The Filipina chef, who is the recipient of the Asia's Best Female Chef Award 2023, reflects on her kitchen journeys—from leaving her job at Procter & Gamble to heading a stalwart restaurant in Singapore
Female chefs are a dime a dozen, but few relish the same extensive influence and ceaseless admiration as Lolla head chef Johanne Siy, who has received plenty of acclaim for her savoir-faire in the kitchen. Nightly, the Filipino native doles out her speciality dishes like the lightly grilled giant Spanish carabinero prawn served with prawn jus to an adoring audience, hungry for her prodigious creations. And according to the Dagupan-born chef, this dish is one that best encapsulates her culinary philosophy. “We take a top-notch ingredient that we carefully sourced, cook it simply and don’t fuss around with it too much—but serve it with elements that look simple but are in fact painstakingly made with a lot of effort and love.

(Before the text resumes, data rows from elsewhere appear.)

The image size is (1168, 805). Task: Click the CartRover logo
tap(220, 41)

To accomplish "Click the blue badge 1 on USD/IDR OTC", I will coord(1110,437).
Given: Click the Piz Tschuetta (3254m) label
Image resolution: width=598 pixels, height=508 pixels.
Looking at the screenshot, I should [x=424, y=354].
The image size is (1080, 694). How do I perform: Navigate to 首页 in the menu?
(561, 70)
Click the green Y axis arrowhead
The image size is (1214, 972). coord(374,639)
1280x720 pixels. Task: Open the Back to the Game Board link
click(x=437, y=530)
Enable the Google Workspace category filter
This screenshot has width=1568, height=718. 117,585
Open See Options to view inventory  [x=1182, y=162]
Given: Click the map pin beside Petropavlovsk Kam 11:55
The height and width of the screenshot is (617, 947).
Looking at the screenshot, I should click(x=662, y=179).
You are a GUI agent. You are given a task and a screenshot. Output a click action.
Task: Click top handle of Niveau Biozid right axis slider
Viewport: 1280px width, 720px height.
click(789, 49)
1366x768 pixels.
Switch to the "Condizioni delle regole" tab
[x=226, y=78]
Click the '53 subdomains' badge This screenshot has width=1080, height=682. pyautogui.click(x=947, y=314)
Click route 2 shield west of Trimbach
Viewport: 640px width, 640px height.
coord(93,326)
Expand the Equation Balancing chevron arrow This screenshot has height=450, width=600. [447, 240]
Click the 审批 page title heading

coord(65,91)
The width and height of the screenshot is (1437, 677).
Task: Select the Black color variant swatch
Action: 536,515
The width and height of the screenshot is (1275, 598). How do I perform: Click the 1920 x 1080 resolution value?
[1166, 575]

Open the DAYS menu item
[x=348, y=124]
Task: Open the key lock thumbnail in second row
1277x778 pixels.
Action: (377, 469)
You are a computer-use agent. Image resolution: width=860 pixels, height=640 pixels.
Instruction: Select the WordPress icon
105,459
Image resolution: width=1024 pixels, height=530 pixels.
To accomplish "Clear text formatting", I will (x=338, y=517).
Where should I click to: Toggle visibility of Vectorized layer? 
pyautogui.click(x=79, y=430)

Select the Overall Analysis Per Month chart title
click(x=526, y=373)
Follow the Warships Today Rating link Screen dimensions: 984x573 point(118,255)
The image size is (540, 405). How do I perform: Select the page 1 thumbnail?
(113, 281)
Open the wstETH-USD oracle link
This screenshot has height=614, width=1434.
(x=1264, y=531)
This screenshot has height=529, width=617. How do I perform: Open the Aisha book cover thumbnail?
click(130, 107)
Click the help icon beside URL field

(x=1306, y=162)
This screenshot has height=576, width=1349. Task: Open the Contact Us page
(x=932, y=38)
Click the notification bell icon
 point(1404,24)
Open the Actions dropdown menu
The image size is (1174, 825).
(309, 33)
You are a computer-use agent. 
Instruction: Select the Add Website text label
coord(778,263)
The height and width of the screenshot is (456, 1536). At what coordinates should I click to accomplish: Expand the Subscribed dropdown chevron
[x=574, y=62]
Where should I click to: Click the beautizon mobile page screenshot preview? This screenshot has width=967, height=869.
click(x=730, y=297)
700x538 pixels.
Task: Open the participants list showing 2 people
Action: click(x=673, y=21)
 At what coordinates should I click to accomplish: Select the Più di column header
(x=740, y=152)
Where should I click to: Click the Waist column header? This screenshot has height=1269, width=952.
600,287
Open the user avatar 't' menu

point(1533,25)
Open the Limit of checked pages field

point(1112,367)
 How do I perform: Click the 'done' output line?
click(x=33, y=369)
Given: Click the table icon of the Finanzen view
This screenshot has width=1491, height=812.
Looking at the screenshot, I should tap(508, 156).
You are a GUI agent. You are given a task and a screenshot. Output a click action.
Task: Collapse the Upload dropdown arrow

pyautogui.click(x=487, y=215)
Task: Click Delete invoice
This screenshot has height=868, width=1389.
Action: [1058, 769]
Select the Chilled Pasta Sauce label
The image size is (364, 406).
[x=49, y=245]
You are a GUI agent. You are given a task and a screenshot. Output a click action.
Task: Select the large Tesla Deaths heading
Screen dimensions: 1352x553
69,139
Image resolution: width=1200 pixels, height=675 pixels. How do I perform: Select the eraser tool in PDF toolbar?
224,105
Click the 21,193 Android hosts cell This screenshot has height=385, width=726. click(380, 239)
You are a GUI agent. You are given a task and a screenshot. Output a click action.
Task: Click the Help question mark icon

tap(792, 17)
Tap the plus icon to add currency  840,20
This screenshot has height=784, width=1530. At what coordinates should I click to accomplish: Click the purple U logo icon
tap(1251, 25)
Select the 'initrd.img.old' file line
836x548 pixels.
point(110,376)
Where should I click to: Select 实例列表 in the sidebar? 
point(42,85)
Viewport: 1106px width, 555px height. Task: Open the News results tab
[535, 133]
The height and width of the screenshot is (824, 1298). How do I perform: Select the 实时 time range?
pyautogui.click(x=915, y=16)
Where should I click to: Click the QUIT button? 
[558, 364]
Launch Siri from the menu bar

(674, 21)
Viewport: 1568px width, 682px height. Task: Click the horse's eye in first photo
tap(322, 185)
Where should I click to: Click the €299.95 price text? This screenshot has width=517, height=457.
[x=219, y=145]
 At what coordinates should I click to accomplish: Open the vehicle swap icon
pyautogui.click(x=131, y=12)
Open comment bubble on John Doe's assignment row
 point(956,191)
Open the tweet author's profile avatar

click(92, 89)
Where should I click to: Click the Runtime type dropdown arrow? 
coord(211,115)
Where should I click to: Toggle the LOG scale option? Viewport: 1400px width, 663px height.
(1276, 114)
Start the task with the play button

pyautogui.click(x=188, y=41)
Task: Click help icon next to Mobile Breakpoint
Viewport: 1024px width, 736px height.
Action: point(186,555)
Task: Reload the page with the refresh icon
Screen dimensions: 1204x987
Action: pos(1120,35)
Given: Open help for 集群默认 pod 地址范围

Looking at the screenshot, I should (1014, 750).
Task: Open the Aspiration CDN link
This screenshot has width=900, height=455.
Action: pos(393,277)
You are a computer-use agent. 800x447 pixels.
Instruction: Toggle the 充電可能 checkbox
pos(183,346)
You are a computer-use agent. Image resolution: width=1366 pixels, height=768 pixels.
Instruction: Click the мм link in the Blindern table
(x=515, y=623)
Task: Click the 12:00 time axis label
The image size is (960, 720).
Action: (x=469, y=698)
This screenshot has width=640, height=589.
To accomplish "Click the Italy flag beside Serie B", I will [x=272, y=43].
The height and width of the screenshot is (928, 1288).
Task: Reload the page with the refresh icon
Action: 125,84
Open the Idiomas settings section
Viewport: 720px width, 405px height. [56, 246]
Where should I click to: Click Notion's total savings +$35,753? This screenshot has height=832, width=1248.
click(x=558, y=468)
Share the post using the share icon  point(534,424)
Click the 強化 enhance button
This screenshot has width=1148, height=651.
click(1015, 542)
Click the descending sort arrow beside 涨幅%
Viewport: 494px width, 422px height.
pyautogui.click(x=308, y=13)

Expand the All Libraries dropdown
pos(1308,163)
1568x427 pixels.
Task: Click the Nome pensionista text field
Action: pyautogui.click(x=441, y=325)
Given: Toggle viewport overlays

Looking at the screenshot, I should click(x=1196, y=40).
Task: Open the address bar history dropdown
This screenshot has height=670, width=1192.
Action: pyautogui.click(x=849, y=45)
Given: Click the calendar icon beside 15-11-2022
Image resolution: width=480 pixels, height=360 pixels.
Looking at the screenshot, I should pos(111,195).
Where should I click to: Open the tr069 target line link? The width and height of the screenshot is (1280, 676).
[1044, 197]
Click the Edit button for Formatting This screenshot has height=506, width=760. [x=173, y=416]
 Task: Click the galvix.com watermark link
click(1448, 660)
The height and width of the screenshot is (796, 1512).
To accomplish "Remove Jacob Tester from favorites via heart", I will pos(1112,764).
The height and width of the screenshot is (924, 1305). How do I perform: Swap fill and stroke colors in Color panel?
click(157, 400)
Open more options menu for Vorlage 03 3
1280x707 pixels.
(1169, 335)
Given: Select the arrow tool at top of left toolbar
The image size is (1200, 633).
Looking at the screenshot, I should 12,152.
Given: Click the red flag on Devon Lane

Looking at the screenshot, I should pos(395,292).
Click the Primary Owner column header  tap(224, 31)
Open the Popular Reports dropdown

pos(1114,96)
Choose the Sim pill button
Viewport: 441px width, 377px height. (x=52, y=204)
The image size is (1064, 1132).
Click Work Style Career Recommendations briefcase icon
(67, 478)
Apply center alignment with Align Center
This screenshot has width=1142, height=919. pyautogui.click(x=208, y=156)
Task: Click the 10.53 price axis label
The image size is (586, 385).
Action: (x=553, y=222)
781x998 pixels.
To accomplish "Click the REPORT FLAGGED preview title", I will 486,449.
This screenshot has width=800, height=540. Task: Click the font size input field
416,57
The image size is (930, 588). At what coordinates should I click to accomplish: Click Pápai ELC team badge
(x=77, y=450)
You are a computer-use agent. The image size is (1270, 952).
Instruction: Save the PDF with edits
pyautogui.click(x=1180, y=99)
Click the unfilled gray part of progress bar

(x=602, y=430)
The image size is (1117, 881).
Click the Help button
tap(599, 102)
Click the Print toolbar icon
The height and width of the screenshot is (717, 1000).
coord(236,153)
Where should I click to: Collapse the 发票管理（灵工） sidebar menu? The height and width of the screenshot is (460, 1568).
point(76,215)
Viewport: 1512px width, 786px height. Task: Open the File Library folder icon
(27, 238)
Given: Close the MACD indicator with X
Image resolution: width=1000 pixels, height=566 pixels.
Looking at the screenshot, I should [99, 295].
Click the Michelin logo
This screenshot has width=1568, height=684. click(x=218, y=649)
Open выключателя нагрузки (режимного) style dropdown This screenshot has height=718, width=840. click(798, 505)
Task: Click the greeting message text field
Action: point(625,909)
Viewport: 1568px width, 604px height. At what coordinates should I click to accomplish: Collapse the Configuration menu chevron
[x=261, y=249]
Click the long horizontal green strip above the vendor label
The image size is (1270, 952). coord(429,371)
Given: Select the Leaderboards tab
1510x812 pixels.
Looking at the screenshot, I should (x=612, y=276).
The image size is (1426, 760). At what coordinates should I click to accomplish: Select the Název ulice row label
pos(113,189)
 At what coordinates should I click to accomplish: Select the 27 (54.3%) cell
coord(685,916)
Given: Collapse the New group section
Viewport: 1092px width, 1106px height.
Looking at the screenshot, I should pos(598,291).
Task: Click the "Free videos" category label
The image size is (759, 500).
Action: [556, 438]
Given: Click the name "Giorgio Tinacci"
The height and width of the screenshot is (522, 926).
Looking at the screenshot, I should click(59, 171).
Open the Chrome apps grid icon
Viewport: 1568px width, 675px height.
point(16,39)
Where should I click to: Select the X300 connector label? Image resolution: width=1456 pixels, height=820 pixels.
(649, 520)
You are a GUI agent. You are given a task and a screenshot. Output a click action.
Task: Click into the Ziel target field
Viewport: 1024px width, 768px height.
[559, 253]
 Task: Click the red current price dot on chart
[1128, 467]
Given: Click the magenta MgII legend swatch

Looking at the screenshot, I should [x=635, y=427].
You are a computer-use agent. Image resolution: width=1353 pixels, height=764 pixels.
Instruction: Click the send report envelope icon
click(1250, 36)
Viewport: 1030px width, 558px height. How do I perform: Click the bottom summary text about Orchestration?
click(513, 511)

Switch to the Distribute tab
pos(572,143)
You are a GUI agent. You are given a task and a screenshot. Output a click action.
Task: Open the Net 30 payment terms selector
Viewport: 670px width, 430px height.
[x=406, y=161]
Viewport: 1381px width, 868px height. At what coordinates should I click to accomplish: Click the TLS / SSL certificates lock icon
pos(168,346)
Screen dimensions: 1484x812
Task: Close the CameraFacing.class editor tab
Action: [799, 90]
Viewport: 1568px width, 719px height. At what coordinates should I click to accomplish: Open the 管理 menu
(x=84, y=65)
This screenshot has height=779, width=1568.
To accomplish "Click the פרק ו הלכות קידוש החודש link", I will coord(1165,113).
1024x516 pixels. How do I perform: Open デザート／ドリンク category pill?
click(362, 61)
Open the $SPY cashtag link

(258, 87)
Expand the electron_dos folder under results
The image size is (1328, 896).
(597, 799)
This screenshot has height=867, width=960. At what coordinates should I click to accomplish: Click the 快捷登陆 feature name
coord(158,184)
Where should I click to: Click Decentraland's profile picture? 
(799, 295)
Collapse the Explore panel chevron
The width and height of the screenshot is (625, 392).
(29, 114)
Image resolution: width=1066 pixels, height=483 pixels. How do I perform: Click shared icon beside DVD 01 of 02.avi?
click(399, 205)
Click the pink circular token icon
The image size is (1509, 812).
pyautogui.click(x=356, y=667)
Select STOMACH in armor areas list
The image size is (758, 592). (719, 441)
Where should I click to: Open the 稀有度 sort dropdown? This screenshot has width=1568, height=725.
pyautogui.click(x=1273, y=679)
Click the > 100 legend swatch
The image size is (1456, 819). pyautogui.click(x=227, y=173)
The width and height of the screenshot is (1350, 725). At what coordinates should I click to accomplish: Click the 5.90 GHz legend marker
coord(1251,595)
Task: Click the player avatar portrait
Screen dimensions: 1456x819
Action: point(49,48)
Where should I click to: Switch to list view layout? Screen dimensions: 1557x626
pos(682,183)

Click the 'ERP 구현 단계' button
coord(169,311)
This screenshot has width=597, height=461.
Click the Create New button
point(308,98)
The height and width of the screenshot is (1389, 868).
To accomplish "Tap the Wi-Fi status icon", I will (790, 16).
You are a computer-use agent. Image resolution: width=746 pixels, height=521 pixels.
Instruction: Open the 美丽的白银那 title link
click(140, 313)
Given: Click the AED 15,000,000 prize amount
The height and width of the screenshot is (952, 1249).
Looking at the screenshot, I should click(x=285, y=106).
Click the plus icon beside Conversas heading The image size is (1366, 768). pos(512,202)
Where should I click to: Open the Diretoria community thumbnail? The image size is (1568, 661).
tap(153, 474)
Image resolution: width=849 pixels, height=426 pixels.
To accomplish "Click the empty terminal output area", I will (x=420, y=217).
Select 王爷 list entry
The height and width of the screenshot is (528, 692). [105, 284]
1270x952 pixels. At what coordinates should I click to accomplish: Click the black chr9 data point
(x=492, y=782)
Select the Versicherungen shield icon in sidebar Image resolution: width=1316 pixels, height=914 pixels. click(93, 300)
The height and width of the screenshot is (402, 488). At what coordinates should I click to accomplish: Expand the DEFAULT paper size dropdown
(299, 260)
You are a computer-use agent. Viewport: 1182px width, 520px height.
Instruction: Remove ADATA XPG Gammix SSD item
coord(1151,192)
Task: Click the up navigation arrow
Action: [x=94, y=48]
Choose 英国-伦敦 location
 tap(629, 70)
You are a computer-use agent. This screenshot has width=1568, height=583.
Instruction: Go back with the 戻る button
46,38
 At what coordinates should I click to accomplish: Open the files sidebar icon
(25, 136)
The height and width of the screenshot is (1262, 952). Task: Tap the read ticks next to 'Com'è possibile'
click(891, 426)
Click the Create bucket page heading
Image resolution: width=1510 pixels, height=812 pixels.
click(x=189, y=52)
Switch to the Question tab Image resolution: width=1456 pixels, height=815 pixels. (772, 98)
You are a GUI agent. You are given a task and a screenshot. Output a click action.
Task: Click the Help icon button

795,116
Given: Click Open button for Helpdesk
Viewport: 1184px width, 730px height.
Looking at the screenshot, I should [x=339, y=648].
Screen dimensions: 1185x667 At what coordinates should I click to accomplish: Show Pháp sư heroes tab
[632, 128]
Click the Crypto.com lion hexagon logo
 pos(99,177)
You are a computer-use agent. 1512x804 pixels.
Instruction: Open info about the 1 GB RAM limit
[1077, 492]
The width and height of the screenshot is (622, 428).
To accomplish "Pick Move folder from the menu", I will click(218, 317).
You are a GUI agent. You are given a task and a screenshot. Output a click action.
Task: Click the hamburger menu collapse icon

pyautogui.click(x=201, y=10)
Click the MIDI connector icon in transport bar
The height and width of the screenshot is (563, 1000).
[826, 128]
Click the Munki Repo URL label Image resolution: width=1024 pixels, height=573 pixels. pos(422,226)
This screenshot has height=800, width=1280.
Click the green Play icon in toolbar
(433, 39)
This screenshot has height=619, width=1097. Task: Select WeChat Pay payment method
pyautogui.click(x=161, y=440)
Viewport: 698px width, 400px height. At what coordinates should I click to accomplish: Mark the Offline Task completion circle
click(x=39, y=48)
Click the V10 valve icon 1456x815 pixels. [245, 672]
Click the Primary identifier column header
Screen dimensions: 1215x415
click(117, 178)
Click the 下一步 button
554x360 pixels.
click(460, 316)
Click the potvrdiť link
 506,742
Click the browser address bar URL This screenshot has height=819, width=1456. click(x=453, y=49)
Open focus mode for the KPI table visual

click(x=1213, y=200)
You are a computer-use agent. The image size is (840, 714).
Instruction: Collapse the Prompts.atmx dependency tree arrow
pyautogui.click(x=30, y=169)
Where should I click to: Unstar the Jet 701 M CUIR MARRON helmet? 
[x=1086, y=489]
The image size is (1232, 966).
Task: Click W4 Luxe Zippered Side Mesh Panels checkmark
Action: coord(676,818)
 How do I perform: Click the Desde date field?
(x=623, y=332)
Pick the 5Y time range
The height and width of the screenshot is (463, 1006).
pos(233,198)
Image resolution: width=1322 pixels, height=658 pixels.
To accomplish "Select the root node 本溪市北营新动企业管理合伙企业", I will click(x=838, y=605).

It is mindful, respectful of nature and understated in presentation but big on flavour.”
Meals hardly come with a thesis statement, but at Lolla, one cannot dine without first appreciating Siy’s ideologies. At the heart of their cuisine, is the concept of sustainability: a mindset that transcends beyond just food. Even chipped dishes are never thrown out—the industrious chef repairs them herself. And while 2021 wasn’t the best year for an industry that had been heavily upended by the pandemic, it was by all accounts, still a marvellous year for Siy. The year reached a thundering crescendo when she captured the coveted title of female Chef of the Year during Singapore’s World Gourmet Awards. Certainly, the chef and her team have done something quite revolutionary with Lolla, and they hope to leave a legacy for future generations. Could Lolla one day grace Michelin’s glittering hall of fame? For Siy, anything is possible.
During your four years at Singapore’s Restaurant André, what were the most important things you learned that shaped your culinary philosophy today?
Johanne Siy (JS): When we start out doing something, be it as simple as creating a dish or a bigger undertaking like opening a restaurant, we usually start out with intentions that are pure and personal. Along the way, we get influenced by so many things, and more often than not, we lose focus. When this happens it’s always helpful to go back to the end in mind.
You also had stints in New York's Le Bernardin and Cafe Boulud, Sweden’s Faviken and Copenhagen’s Noma and Relae. What were some of the key takeaways?
JS: Le Bernardin is an amazing three-star restaurant that does about 300 covers in one day. They can do this because they have the 80/20 rule down pat. They know what they are about—outstanding seafood and they focus on that. The fish is always the star of the plate. Everything else is secondary. At Café Boulud, I learned that if we ever hope to even come close to being good in this industry, we should never stop learning.
During my time at Noma, I understood the importance of thinking out of the box and the value of specialisation. In most restaurants, every cook goes through the same hierarchy. You work your way up the line to a management role. But some people have more to give. Some are passionate about fermentation, for example, and are really good at it. You have to recognise this and give them an opportunity to showcase their skills and lead with their passion. At Relae, I learned the value of context. When I was there, I got the chance to work in the farm and harvest the vegetables to be used for service every day and this gave me a lot of respect and appreciation for farmers and producers. Seeing the whole process until it makes it to the plate makes you appreciate it more. Finally, at Faviken, I was taught that necessity is the mother of invention and scarcity encourages innovation. In the coldest months, nothing grows so what do you serve your guests? Frost from the trees? Fallen leaves? They do that—who would have thought? When your options are whittled down, you get creative with what you have.